中文摘要：

【目的】 研究微生物电解池（Microbial electrolysis cell, MEC）利用复杂有机物作为底物的运行特性, 对其在废水处理中的应用有着重要的意义。【方法】 以模拟牛奶废水为基质, 通过构建MEC反应器来考察在不同外加电压条件下产电菌群的性能。【结果】 当外加电压升高到1.2 V时, 最大电流密度可达到261 A/m3, 产氢速率可达0.048 m3 H2/m3 d, 分别比外加电压为0.4 V的情形提高了467%和700%。外加电压为1.2 V时, 系统对COD和蛋白质去除率可分别达59%和74%, 其中COD去除较之0.4 V的情形提高了22.5%。PCR-DGGE的分子生物学分析结果表明, 阳极生物膜中以Geobacter sp.作为优势菌, 说明在利用大分子有机物作为基质时产电菌与非产电菌的协同作用更为明显。【结论】 MEC能够利用牛奶废水作为燃料, 在实现高效降解的同时以产氢的形式进行能量产出, 这为MEC的实际应用提供了研究思路。

英文摘要：

[Objective] Hydrogen production and the exoelectrogen activity under complex substrate microbial electrolysis cell （MEC） are of great significance to its application in wastewater treatment. [Methods] The characteristics of exoelectrogens were investigated with the single-chamber MEC fed by the artificial dairy wastewater under different applied voltages in this study. [Results] The maximum current could reach up to 261 A/m3 and the volumetric H2 production rate reached to 0.048 m3 H2/m3 d with the applied voltage of 1.2 V, which was increased by 467% and 700% compared with the applied voltage of 0.4 V, respectively. The COD and protein removal could be achieved by 59% and 74%, respectively. The COD removal at 1.2 V was improved by 22.5% compared with that at 0.4 V. The PCR-DGGE community analysis demonstrated that Geobacter sp., one of well-know exeoelectrogens, existed in anode colonies as the dominant bacteria.
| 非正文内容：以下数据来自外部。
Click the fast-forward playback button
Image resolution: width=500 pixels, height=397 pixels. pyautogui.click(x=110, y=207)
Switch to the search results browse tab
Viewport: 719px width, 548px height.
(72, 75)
There might be a synergies relationship between exoelectrogens and non-electrochemically active bacteria. [Conclusion] MEC can use dairy wastewater as fuel, achieve the purpose of efficient degradation and produce hydrogen gas at the same time, which provides research ideas for the practical application of MEC.